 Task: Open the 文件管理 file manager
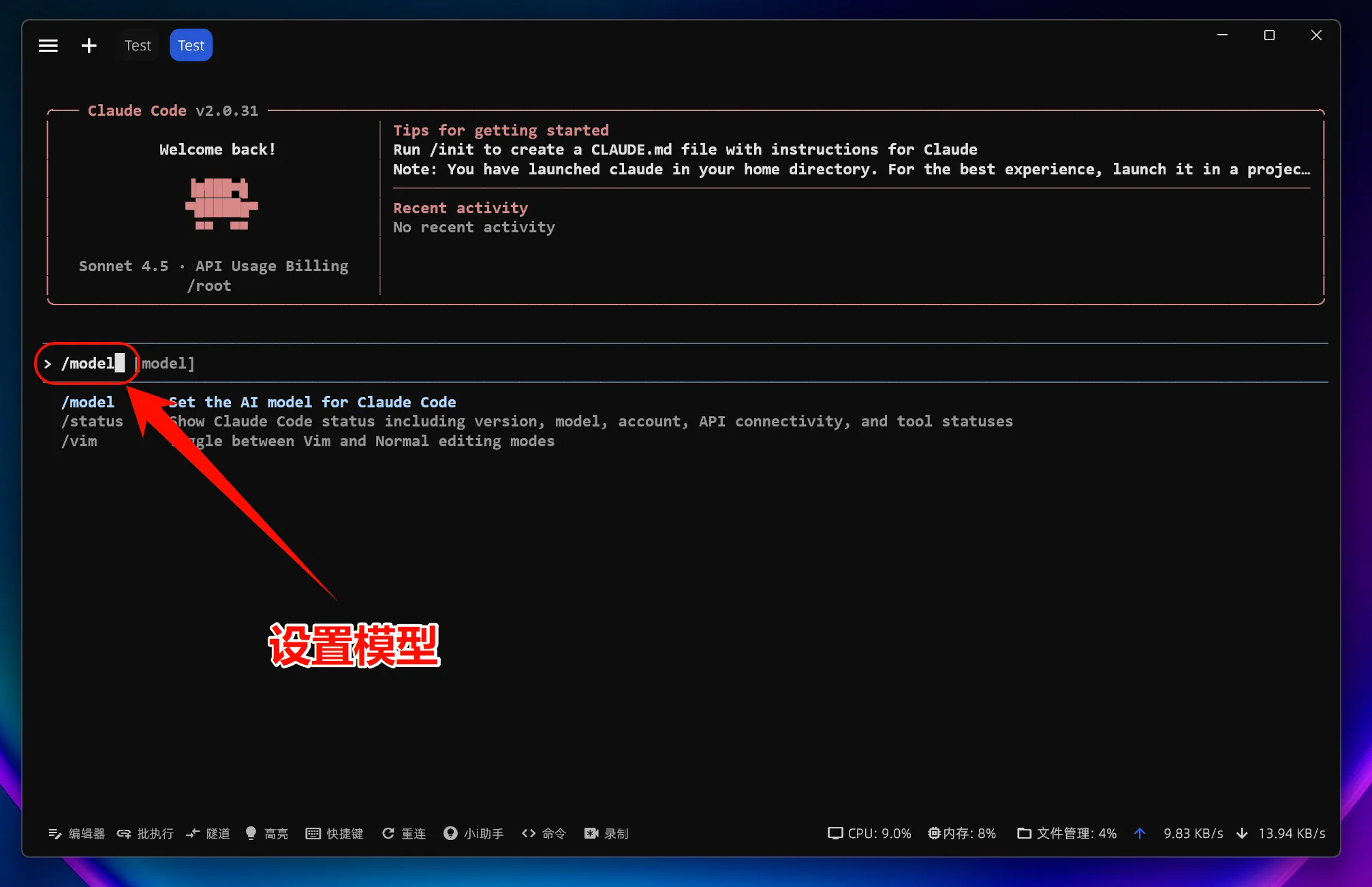(x=1066, y=833)
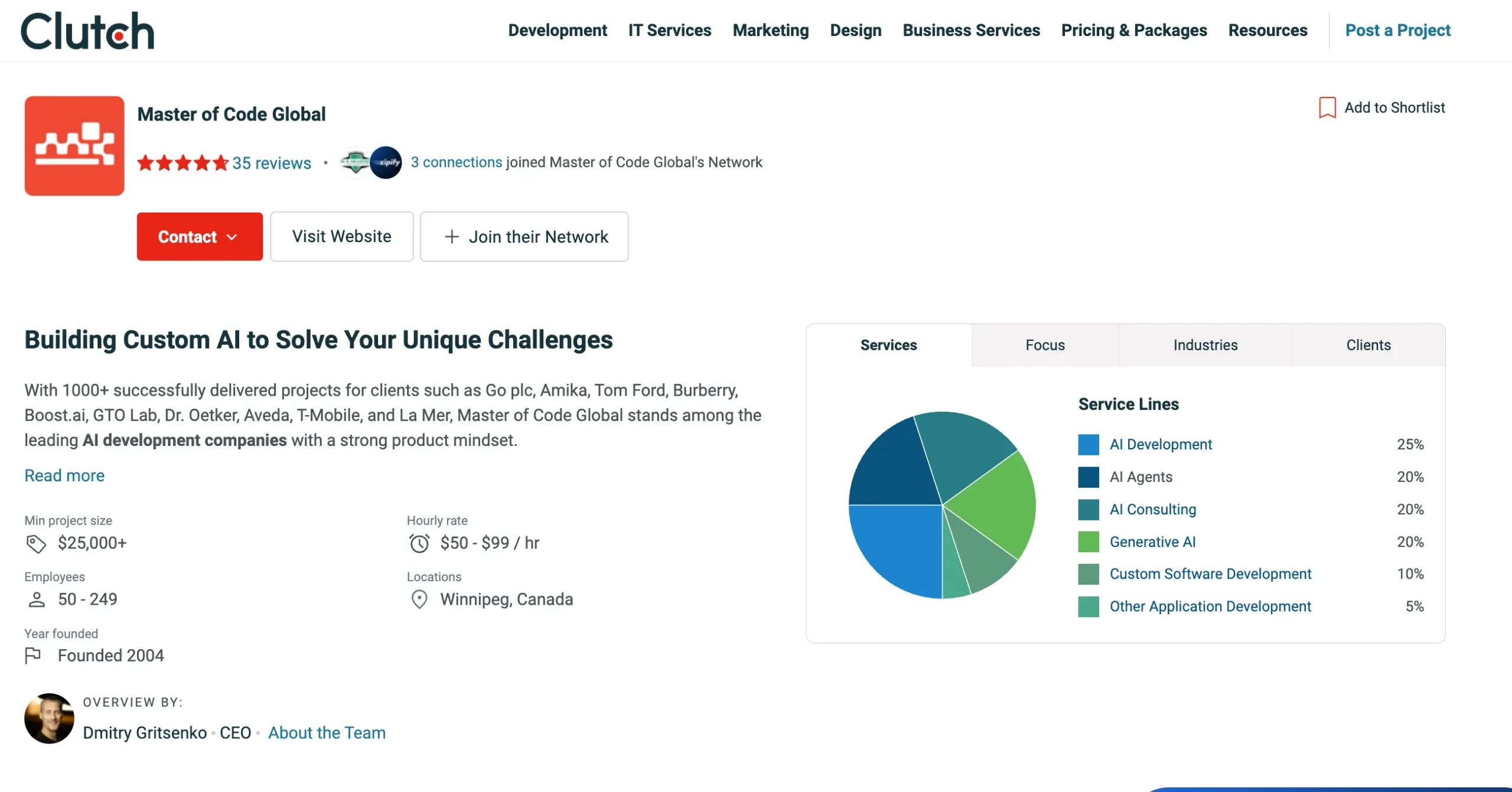Click the Visit Website button
The image size is (1512, 792).
[341, 236]
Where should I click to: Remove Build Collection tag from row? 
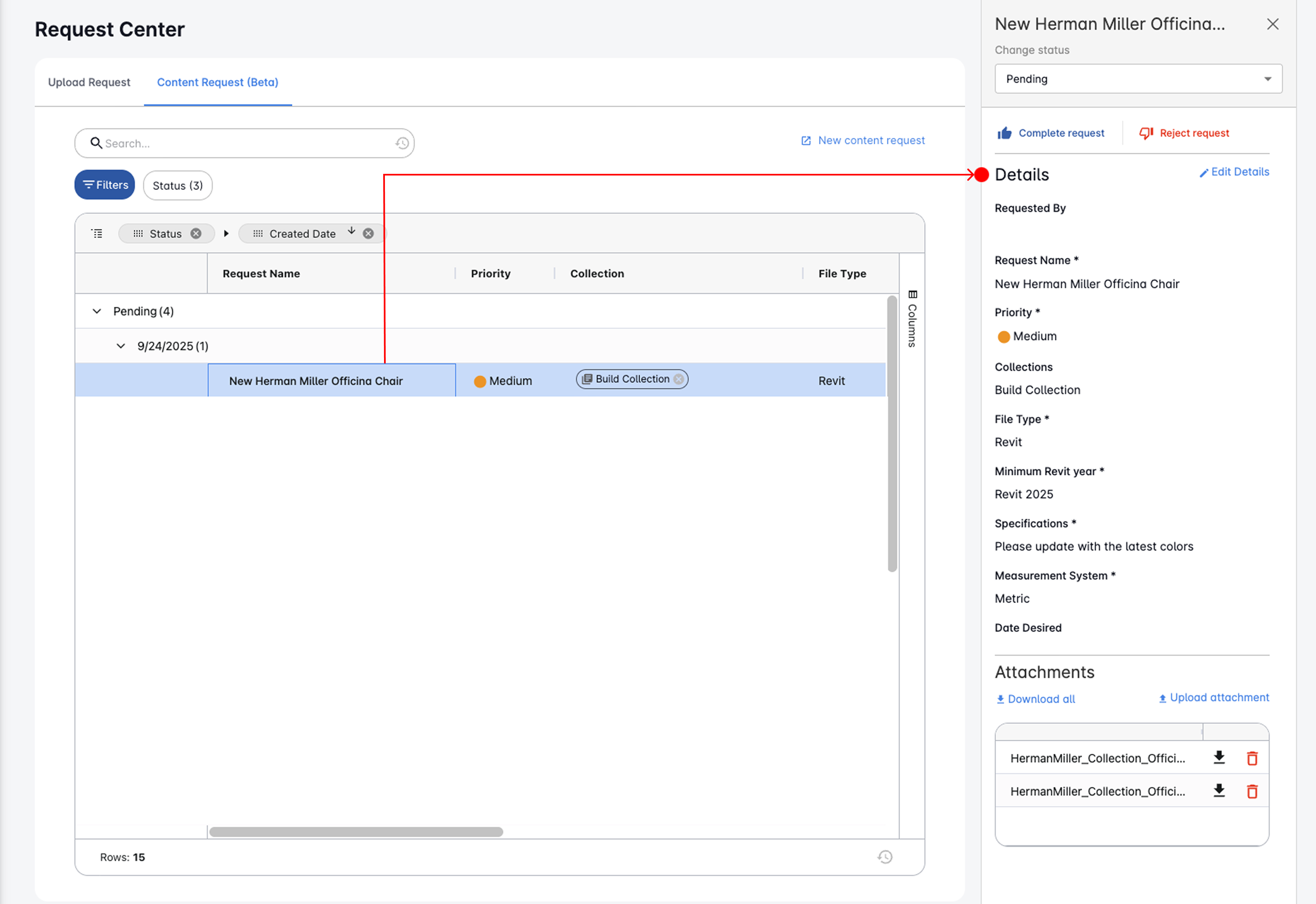678,379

**Task to carry out:** Restate the records above exactly, less any pictures.

**The completed task:**
 Task: Open the 文件管理 file manager
(x=1066, y=833)
Click the Visit Website button
The image size is (1512, 792).
[341, 236]
Where should I click to: Remove Build Collection tag from row? 
678,379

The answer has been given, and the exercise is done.